Henry Valentino sitzt im Auto! Vor ihm die Uschi, wobei er nicht weiß, dass es die Uschi ist. Aber er singt sie an. Öffentlich. Er bewegt sich dabei, als habe er einen Autounfall gehabt: Die linke Hand immer ein wenig erhoben, so als wolle er ein fiktives Lenkrad anfassen und über eine vereiste Fahrbahn steuern, immer der Uschi nach, die natürlich Gummi gibt. Das konnten die Frauen schon immer: Fuß aufs Gas, bei jedem Wetter.

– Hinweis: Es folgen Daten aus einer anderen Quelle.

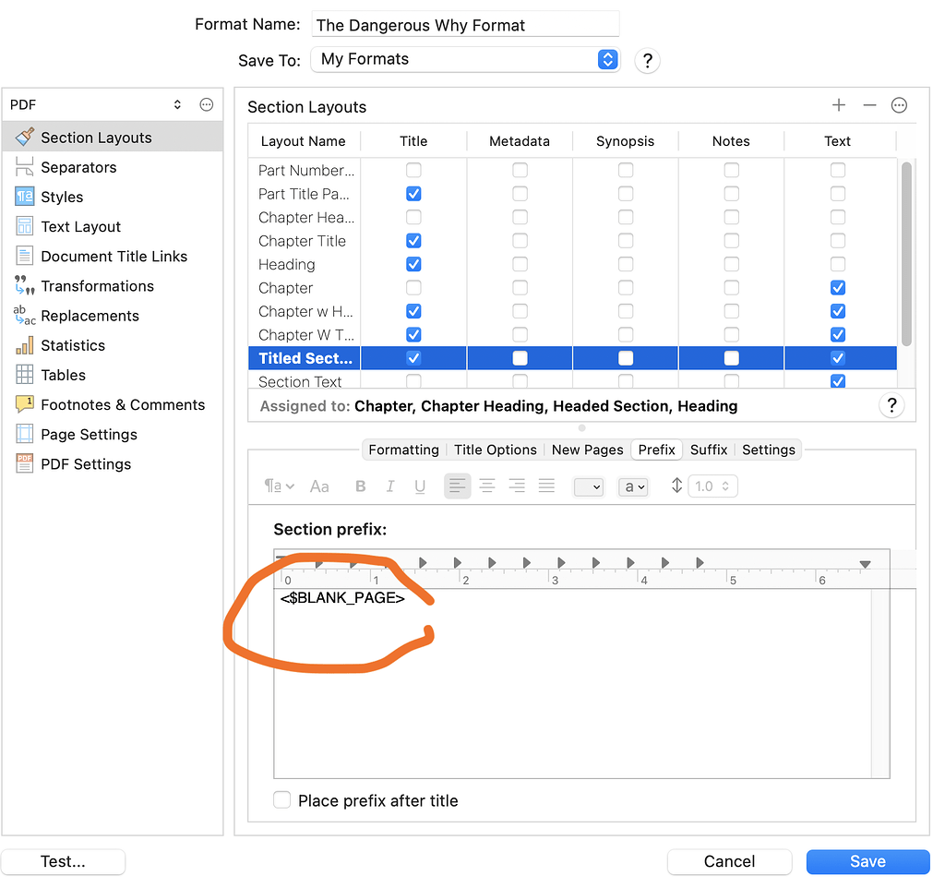945x888 pixels.
Task: Click the add section layout plus icon
Action: click(x=838, y=105)
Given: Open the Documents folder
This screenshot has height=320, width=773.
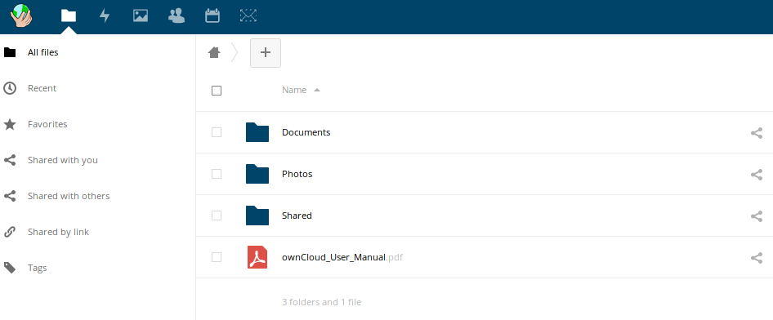Looking at the screenshot, I should (x=306, y=132).
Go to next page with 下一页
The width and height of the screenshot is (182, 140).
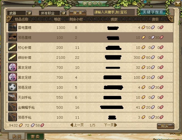[110, 125]
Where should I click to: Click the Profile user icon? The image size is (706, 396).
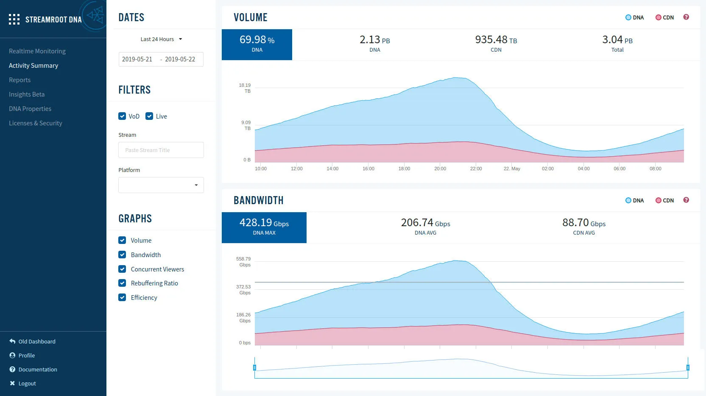[x=12, y=355]
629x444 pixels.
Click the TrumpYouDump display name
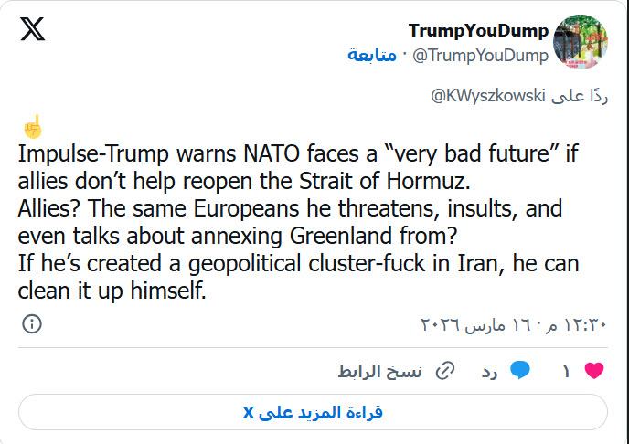(x=478, y=30)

Da brummt die singende Oberlippenbehaarung über das Mädchen vor ihm im Wagen und weiß, dass sie ihn nicht hört: Lee Marvin röhrte, wenn er eine starke Erkältung hatte, kaum einen Schlag besser. Immer einen Viertelton neben der Notenlinie. Gut, dass Uschi den Mann hinter ihr nicht hört, denn nicht immer haben tiefe Männerstimmen die beabsichtigte Wirkung. So erfüllt Henry V. den Tatbestand der Nötigung durch übertriebenes Auffahren. Uschi, mit dem dicken Fell der 70er Jahre gesegnet, lässt sich nicht beirren, fährt ihren Weg und singt auch noch drüber. Genau, wie damals üblich: Falscher Ton? Einfach drübersingen!
Henry singt das magische Rattan Rattan radatan; was kann er meinen? Sein Motor hat Probleme, oder sind es seine Hirnzellen, die unermüdlich die Zahnräder bewegen, um einen Vorschlag zu unterbreiten, wie Uschi am geschmeidigsten in Henrys Gesellschaft überführt werden kann? Er will sich immerhin hinter Hecken verstecken, wohl weil es sich reimt, oder hinter Kühen sich mühen, hinter Tannen was spannen, auf jeden Fall auflauern (hinter Häusern von Bauern?), doch dann ruft die Armbanduhr: Du kommst zu spät nach Hause, Henry! Das darf nicht sein. Das hat er noch nie gemacht. Also: Adieu sagen!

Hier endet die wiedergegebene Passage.